If I turn on the Organization Policy constraint "Domain Restricted Sharing" (doc) and set it to allow only my org domain foo.com, will this prevent the slew of platform service accounts from getting their IAM permissions granted? For instance, accounts in the domain @iam.gserviceaccount.com or @developer.gserviceaccount.com. These service accounts get provisioned and given permissions all over the place. My worry is that enabling "Domain Restricted Sharing" will block these accounts from having IAM access.
Another way to ask this is: does "Domain Restricted Sharing" ignore these sorts of platform-based service accounts? If it doesn't, I feel like it would be difficult to maintain a list of exceptions.

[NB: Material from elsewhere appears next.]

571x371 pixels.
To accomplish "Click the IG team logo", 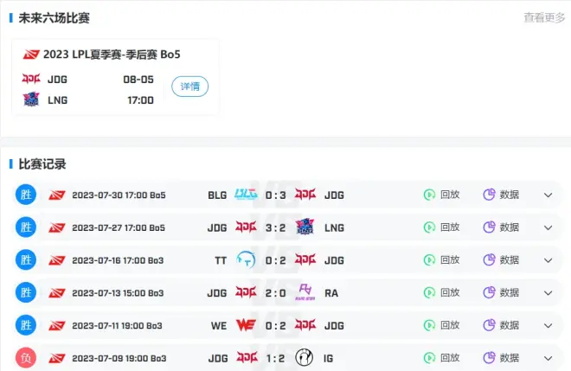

A more fundamental question - does "Domain Restricted Sharing" only apply to Cloud Identity / Google Workspace accounts, and is hence not relevant when it comes to service accounts?
In this answer I am using the term Google Cloud Identities meaning identities such as service accounts, service agents, etc. that are created by Google Cloud and not by other Google services such as Gmail.
If turn on the Organization Policy constraint "Domain Restricted Sharing" ...
Yes, if the IAM service accounts are children of an organization resource associated with the given Google Workspace domain.
A more fundamental question - does "Domain Restricted Sharing" only apply to Cloud Identity / Google Workspace accounts, and is hence not relevant when it comes to service accounts?
Domain Restricted Sharing applies to all non Google Cloud Identities such a Google Workspace, Cloud Identity and Gmail style accounts. You can define members of a domain managed/controlled by Google Workspace as being allowed ([email protected]) while identities that are not part of that domain ([email protected]) are blocked.
At this time, only domains managed by Google Workspace are supported. Cloud Identity is not supported for specifying an allowed domain unless the domain name is also the organization name. (Note: I cannot find an authoritative reference for this statement and this may change in the future).